實時熒光定量PCR(qRT-PCR)具有操作簡單，成本較低，靈敏度高的優勢，經常被用于目的基因的轉錄水平研究和轉錄組數據的驗證。qRT-PCR實驗需要表達穩定的管家基因作為內參。但是，在不同的實驗條件下，內參基因RNA表達水平并不穩定，僅根據文獻中常用的內參基因進行基因表達水平分析可能會使實驗結果產生偏差。在進行基因的表達量分析時，需要根據各自研究的需要來選擇合適的內參基因。因此，從多種內參基因中篩選出B.gladioli HDXY-02與B.gladioli CICC 10574中穩定表達的內參基因十分必要。內參基因的確定對于準確分析B.gladioli不同菌株中基因的表達差異研究十分關鍵。
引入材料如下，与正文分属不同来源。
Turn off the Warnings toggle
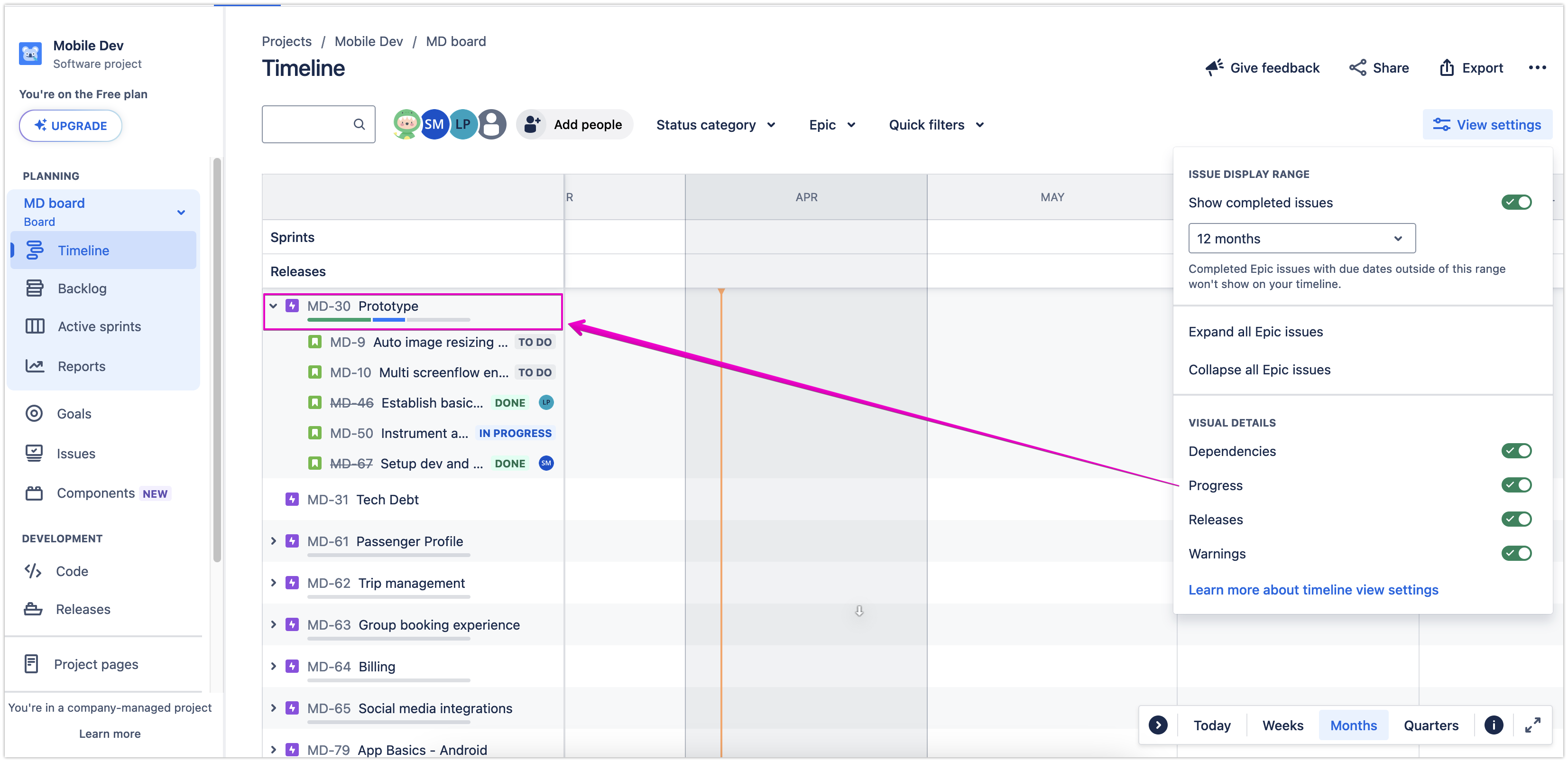Image resolution: width=1568 pixels, height=762 pixels. [x=1516, y=553]
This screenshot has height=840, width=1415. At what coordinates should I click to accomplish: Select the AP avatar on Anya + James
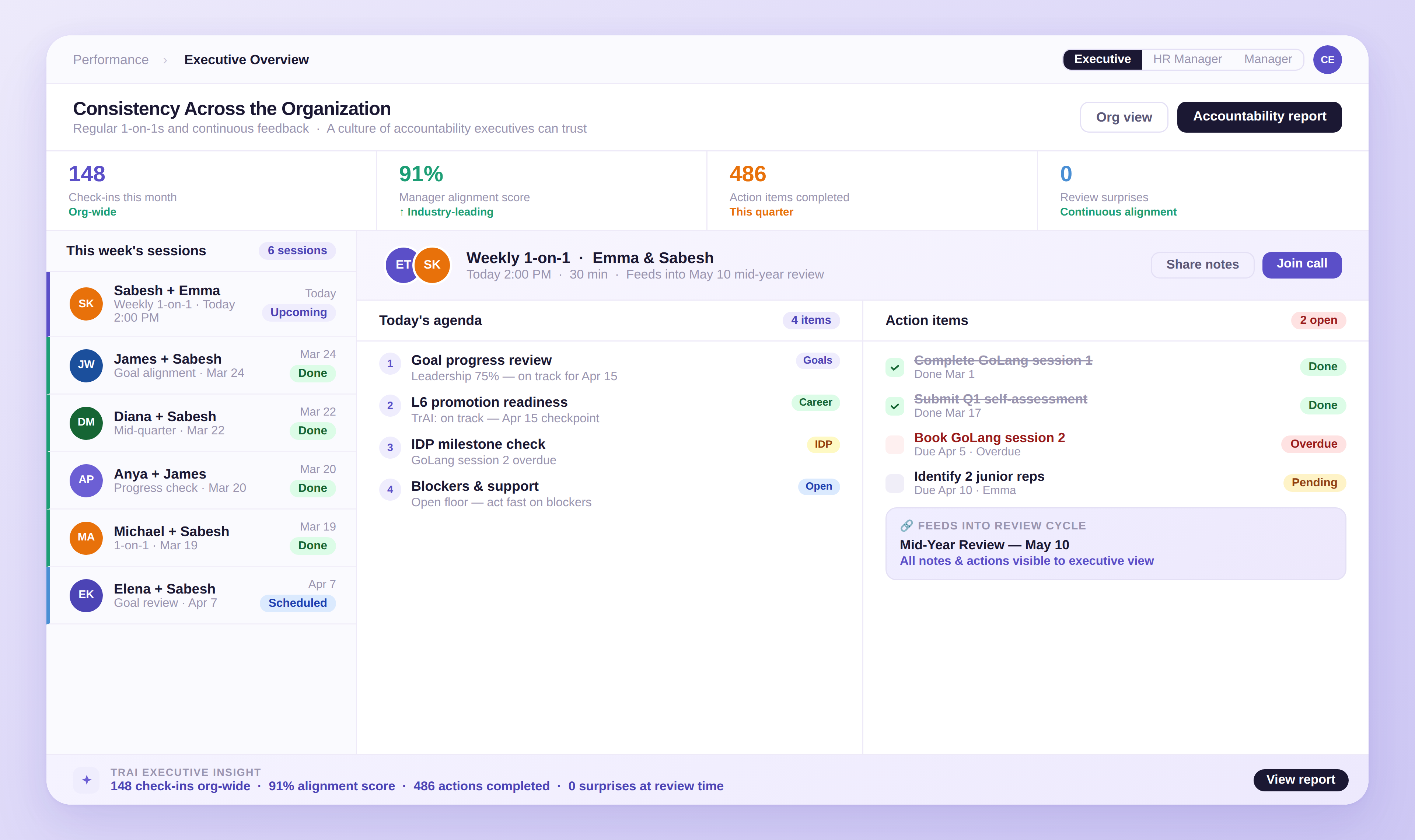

本發明對B.gladioli HDXY-02和B.gladioli CICC 10574的內參基因進行了篩選，旨在找到B.gladioli HDXY-02和B.gladioli CICC 10574中最穩定的內參基因，為后續不同B.gladioli菌株的基因表達分析及轉錄調控機制研究奠定基礎，為進一步提高B.gladioliHDXY-02的毒黃素產量提供依據。

發明內容

本發明的目的在于提供不同培養條件和不同濃度NaCl處理下，B.gladioli菌株實時熒光定量PCR(qRT-PCR)的內參基因及其引物。